Genna lavora come un amanuense contemporaneo e, insieme, come un operatore della memoria visiva. Il suo gesto è accumulo, selezione, montaggio. Non a caso, Sciortino lo descrive come “un automa diligente che tutto ricorda e uno sciamano posseduto che tutto rievoca”: una doppia natura che definisce l’intero impianto della sua ricerca.
In Half End of the West (2014), opera cardine del suo percorso, la citazione da Gustav Klimt si trasforma in dispositivo critico. Il corpo femminile disteso è costruito attraverso una proliferazione di volti e frammenti corporei tratti dalla cronaca: immagini capovolte, ricontestualizzate, rese anonime e universali. È qui che emerge con forza quella che Sciortino definisce “una masticazione meditata e selettiva di tutti i saperi artistici”.
L’origine di questa tensione è profondamente contemporanea: la giustapposizione mediatica tra tragedia e intrattenimento, tra crisi economiche e corpi esposti. Genna non denuncia apertamente, ma espone il meccanismo, lo rende visibile. La carne diventa archivio, la pelle superficie di montaggio.
Nel fondale polimaterico e nei materiali domestici affiora una dimensione ulteriore: quella di un “umanesimo parallelo che infiamma le esperienze creative dell’artista” (Sciortino). Memoria privata e trauma collettivo convivono senza gerarchie, come sedimenti di una stessa materia.
La produzione seriale, un’opera per ogni anno, introduce il tempo come struttura. Non diario, ma stratificazione. In questo atlante visivo della condizione umana, il peccato diventa figura ricorrente. Le deformazioni, le asimmetrie, le fragilità anatomiche restituiscono una grazia perturbante che richiama il momento originario dell’errore. L’eco di Adamo ed Eva attraversa l’intero impianto: “il peccato originale… rappresentato con levità soave”, come osserva ancora Sciortino.
Eppure, nonostante la densità tematica, l’opera di Genna non cede mai al caos.
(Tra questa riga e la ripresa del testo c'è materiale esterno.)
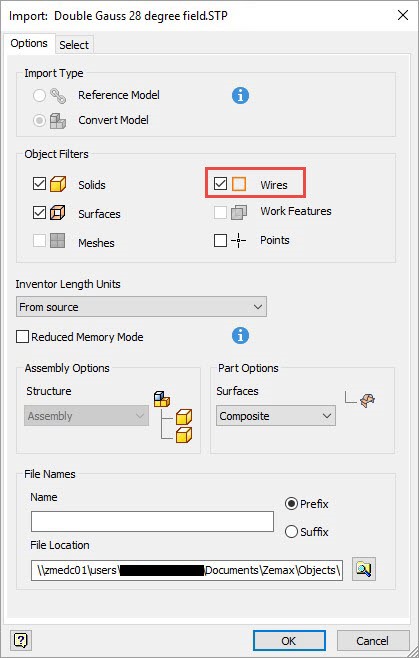
Task: Click the yellow Solids cube icon
Action: coord(58,184)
Esiste una geometria interna, “una maniera rassicurante dell’algoritmo geometrico, antagonista del Caos”, che governa la composizione. È in questa tensione tra ordine e proliferazione che si definisce la sua cifra poetica.
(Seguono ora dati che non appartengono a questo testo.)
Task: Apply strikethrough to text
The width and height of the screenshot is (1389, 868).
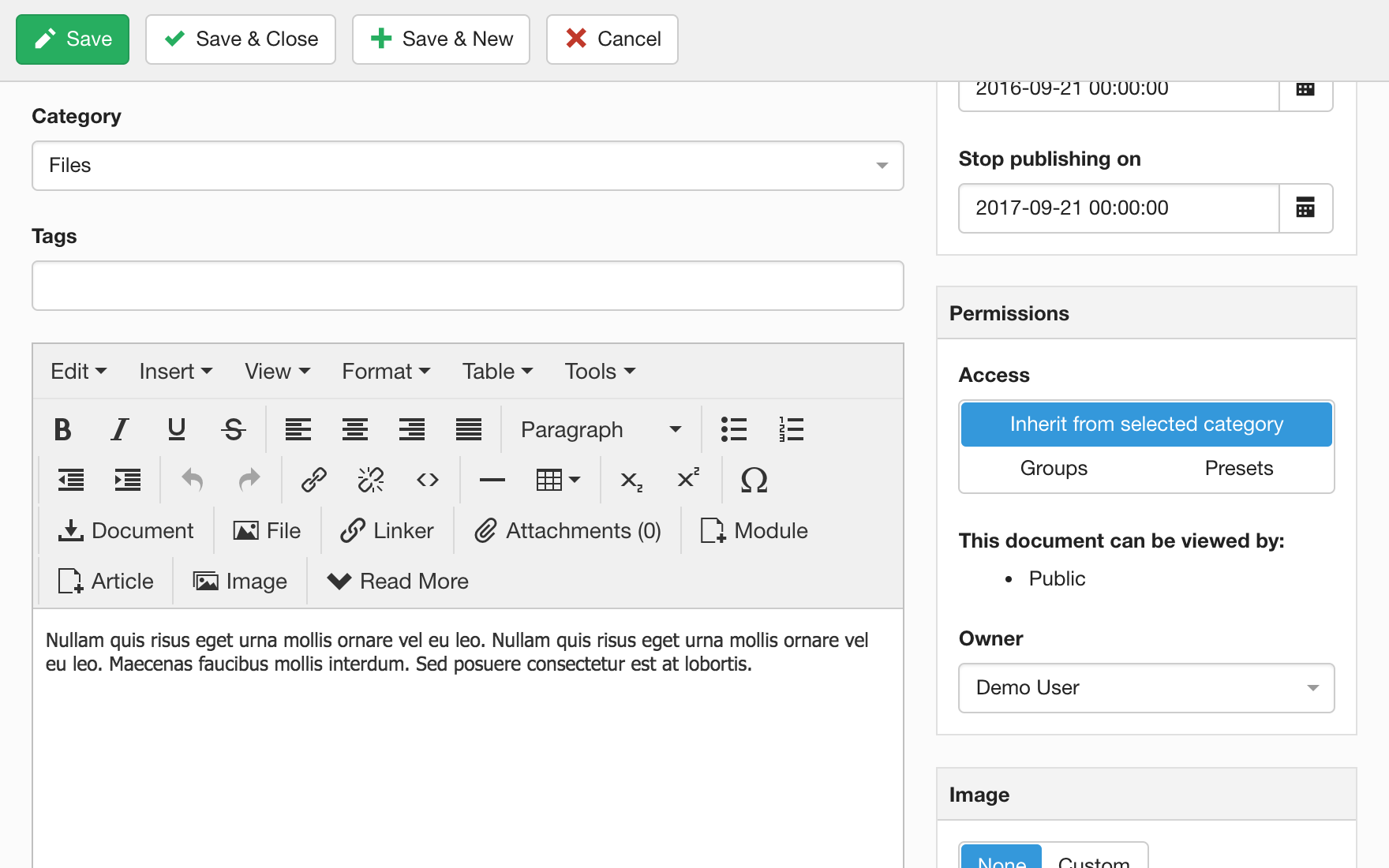Action: (x=234, y=429)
Avvicinarsi alle opere è fondamentale. Solo nella prossimità emergono le stratificazioni: “le miriadi di volti ritagliati e giustapposti… ferite, lacerazioni, ecchimosi” che compongono la superficie. Un’orgia di fisionomie, tutte a occhi chiusi, che rende visibile l’invisibile: la memoria della colpa.
In definitiva, come suggerisce Sciortino, il lavoro di Genna è “arte nuova, certamente, ma magnificamente classica, e semplicemente contemporanea”. Un sistema visivo in cui opposti solo apparentemente inconciliabili, aceto e lievito, fede e ragione, natura e cultura, condividono la stessa matrice. La mostra è visitabile fino al 26 aprile alla Galleria Area 35 di Milano.